### Short problem
Repeat the post about discovering Linux and the GNU manifesto below word for word, in full.

### Reading passage

start

I have been listening quietly to this discussion as a new package 
maintainer, certain that I had nothing to add to the discussion. Well, 
obviously, I was wrong :-)
I discovered Linux when someone gave me a copy of the first Linux 
Journal. This is the first, and so far the only, magazine that I have 
ever read from cover to cover. (I even read the fine print in the 
masthead) The part of that magazine that turned by head the most was the 
GNU manifesto. I called Borland the next day and returned C++ 4.0 that I 
had just received for a full credit. I also called InfoMagic and ordered 
their Linux CD. Although the GNU manifesto changed my attitude about 
software and it's production and use, what changed the practical 
implementation of these new ideas, giving me the tools to make it real, 
was, of course, Linux!
Now, I know how much Linux developers are supported in their efforts by 
the existence of GNU software. It is just not clear to me how this 
imposes a responsibility on Linux developers to support the goals of the 
GNU project even when they are divergent from the goals of the Linux 
project.

end

### Provided information
start

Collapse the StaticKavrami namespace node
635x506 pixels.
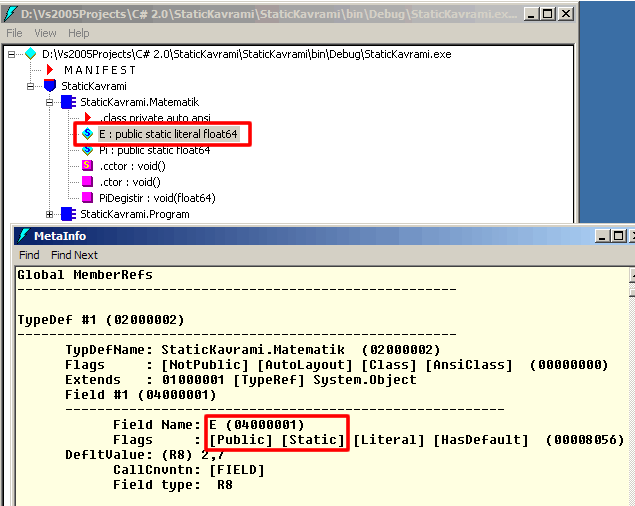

end
start

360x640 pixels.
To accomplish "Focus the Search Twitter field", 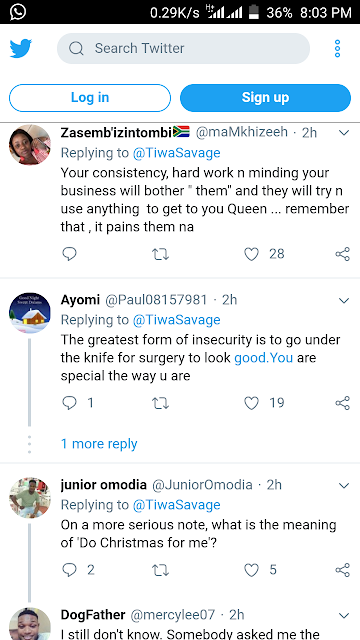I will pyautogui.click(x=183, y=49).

end

### Exercise answer
I have been listening quietly to this discussion as a new package 
maintainer, certain that I had nothing to add to the discussion. Well, 
obviously, I was wrong :-)
I discovered Linux when someone gave me a copy of the first Linux 
Journal. This is the first, and so far the only, magazine that I have 
ever read from cover to cover. (I even read the fine print in the 
masthead) The part of that magazine that turned by head the most was the 
GNU manifesto. I called Borland the next day and returned C++ 4.0 that I 
had just received for a full credit. I also called InfoMagic and ordered 
their Linux CD. Although the GNU manifesto changed my attitude about 
software and it's production and use, what changed the practical 
implementation of these new ideas, giving me the tools to make it real, 
was, of course, Linux!
Now, I know how much Linux developers are supported in their efforts by 
the existence of GNU software. It is just not clear to me how this 
imposes a responsibility on Linux developers to support the goals of the 
GNU project even when they are divergent from the goals of the Linux 
project.